**Exercise:**
The required output is the exact run of lines below that opens at the line with "Dövüş Sanatları (1049, 741)" and closes at the line with "Kore Dizileri (665, 151)".

**Data supplied:**
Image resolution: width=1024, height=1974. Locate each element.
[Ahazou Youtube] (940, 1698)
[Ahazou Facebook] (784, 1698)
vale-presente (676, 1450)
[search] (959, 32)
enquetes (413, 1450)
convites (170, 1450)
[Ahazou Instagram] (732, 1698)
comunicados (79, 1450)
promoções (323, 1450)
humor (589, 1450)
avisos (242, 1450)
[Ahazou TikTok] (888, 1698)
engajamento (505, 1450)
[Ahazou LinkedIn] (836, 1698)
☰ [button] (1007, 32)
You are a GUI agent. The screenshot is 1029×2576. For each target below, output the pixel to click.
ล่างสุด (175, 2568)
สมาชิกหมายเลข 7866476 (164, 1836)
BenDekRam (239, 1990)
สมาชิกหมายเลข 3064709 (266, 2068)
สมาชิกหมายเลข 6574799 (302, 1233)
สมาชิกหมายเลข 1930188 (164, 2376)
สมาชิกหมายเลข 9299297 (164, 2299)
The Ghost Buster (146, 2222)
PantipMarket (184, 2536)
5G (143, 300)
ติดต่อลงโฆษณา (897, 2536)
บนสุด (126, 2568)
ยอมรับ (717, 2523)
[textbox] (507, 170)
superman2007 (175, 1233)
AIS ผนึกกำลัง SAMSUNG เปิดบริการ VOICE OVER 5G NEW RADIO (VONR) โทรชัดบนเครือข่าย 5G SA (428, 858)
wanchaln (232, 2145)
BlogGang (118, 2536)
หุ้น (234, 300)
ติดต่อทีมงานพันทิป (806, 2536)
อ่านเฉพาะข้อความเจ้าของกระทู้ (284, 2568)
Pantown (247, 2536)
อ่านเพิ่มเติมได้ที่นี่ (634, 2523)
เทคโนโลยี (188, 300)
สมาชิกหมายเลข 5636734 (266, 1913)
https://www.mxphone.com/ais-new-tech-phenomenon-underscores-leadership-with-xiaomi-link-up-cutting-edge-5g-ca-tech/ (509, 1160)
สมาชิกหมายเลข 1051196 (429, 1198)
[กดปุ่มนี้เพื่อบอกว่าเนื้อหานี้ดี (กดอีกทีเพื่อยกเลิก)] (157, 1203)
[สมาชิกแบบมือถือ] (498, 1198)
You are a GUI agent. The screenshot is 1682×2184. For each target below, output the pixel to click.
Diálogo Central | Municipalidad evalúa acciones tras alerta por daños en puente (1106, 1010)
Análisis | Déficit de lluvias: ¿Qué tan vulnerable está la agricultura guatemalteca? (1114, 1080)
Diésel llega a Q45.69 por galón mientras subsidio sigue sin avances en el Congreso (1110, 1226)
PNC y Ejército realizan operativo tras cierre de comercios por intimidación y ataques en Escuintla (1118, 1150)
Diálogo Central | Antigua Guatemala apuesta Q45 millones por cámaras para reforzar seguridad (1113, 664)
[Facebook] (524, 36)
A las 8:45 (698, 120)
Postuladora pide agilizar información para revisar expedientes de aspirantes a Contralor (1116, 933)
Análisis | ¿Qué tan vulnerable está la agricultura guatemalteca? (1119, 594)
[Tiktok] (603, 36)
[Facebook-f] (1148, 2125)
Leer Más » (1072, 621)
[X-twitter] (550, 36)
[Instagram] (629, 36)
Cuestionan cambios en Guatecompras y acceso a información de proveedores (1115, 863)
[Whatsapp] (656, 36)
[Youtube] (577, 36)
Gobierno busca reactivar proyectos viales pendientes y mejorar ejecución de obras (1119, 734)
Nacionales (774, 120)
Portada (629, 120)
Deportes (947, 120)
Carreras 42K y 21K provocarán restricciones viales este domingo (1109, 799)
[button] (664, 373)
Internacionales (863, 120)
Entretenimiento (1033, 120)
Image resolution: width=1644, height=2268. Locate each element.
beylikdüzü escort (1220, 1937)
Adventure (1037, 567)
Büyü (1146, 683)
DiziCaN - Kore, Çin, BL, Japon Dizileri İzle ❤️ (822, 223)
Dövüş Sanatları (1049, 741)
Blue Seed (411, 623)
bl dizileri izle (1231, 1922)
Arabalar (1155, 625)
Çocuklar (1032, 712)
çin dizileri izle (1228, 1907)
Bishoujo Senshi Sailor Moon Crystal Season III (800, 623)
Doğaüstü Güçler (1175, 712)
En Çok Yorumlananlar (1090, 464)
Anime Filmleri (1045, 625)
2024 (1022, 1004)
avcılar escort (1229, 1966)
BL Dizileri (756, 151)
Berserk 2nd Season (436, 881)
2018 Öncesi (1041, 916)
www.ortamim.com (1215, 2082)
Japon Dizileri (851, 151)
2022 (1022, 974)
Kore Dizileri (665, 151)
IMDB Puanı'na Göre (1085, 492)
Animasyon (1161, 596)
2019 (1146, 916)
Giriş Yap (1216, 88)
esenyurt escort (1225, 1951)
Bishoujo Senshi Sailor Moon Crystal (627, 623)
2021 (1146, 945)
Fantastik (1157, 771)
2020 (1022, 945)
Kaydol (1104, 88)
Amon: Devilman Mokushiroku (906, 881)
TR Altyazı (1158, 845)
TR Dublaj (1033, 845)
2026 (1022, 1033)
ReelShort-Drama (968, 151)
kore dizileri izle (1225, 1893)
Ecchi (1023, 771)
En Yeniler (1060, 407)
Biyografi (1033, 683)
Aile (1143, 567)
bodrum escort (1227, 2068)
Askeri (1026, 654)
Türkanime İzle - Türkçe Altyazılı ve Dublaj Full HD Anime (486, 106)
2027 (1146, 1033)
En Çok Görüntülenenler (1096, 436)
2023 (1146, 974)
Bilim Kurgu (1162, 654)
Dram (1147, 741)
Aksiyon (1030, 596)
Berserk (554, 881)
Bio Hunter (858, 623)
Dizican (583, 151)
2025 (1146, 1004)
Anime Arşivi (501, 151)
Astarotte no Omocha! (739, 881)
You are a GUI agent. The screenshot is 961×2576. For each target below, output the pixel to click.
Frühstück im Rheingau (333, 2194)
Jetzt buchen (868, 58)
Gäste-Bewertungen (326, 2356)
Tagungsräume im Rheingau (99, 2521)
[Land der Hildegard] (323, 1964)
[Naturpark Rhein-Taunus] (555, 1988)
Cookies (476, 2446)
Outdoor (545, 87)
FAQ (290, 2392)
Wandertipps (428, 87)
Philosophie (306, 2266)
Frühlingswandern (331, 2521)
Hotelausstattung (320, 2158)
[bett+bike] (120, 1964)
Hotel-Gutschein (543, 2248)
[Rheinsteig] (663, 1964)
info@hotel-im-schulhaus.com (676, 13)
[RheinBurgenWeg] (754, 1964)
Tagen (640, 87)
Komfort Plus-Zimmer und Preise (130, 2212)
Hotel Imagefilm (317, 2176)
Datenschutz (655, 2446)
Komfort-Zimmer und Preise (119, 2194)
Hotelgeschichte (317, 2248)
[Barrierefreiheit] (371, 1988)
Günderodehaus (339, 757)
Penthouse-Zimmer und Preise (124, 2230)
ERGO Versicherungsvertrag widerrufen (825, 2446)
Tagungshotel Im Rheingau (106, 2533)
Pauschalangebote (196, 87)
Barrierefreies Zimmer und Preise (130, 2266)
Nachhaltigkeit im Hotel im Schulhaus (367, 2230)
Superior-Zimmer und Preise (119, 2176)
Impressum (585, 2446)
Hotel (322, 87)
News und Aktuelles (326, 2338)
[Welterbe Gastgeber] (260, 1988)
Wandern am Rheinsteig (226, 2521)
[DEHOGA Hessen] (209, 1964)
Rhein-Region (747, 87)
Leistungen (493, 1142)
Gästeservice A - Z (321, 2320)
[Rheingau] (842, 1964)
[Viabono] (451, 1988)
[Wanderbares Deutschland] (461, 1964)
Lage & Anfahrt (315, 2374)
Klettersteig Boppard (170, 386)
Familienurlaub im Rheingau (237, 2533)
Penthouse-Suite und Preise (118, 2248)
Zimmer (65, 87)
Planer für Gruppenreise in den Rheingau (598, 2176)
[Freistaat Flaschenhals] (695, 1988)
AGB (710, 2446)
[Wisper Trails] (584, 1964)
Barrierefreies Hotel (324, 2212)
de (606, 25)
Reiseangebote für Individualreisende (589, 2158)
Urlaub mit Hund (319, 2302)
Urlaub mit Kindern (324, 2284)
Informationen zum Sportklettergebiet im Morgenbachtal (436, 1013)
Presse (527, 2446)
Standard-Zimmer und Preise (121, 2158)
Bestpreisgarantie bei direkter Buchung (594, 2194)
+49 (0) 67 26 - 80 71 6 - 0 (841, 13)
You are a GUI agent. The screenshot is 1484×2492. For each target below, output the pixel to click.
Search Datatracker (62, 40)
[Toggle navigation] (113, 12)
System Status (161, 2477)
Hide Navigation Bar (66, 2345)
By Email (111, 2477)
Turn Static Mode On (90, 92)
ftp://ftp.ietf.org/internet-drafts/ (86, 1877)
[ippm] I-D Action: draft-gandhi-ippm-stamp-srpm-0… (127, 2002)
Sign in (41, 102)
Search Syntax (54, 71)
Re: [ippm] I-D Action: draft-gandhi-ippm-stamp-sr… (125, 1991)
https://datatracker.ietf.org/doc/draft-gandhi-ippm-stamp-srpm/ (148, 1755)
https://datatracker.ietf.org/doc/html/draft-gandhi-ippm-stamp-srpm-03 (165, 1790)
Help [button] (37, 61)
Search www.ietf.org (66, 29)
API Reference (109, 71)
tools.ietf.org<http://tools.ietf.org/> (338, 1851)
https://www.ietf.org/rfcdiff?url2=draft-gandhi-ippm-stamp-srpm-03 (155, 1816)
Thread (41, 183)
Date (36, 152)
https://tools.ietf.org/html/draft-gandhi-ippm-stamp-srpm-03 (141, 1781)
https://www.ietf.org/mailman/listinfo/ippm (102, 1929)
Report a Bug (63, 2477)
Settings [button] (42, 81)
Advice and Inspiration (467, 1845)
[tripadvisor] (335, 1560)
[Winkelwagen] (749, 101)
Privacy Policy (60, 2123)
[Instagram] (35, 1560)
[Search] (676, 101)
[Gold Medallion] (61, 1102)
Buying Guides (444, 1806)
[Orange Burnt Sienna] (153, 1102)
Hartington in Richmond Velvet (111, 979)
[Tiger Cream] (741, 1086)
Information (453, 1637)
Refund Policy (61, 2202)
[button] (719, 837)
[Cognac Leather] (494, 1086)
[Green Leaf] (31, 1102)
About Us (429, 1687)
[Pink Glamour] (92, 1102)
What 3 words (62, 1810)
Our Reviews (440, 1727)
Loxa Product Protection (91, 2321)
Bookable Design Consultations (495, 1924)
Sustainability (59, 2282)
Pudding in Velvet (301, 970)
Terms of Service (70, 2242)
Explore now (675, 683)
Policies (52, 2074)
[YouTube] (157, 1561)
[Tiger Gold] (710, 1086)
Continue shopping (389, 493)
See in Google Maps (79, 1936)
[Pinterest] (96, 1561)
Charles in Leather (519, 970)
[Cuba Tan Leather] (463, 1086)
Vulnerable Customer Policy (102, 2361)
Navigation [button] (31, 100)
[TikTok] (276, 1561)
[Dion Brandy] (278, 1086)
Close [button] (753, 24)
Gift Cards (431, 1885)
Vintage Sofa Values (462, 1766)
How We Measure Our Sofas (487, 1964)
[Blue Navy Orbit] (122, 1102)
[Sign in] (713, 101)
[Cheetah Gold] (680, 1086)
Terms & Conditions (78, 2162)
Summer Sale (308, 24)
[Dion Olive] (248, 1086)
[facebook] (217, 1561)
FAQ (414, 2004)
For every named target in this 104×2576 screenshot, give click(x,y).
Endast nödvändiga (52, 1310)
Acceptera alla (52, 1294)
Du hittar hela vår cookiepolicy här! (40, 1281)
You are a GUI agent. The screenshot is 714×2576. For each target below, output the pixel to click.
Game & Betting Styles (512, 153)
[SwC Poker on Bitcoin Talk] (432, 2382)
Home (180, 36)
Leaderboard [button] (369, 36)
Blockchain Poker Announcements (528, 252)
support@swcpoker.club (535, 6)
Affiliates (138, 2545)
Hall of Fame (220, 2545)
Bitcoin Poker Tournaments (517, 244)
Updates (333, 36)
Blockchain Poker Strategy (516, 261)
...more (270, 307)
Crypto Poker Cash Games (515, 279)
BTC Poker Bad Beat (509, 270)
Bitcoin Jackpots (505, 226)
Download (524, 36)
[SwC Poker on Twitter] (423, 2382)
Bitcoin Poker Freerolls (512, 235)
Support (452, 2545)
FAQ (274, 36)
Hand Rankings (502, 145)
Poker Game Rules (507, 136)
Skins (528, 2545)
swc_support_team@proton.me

**Reply to the task:**
Dövüş Sanatları (1049, 741)
Blue Seed (411, 623)
bl dizileri izle (1231, 1922)
Arabalar (1155, 625)
Çocuklar (1032, 712)
çin dizileri izle (1228, 1907)
Bishoujo Senshi Sailor Moon Crystal Season III (800, 623)
Doğaüstü Güçler (1175, 712)
En Çok Yorumlananlar (1090, 464)
Anime Filmleri (1045, 625)
2024 (1022, 1004)
avcılar escort (1229, 1966)
BL Dizileri (756, 151)
Berserk 2nd Season (436, 881)
2018 Öncesi (1041, 916)
www.ortamim.com (1215, 2082)
Japon Dizileri (851, 151)
2022 (1022, 974)
Kore Dizileri (665, 151)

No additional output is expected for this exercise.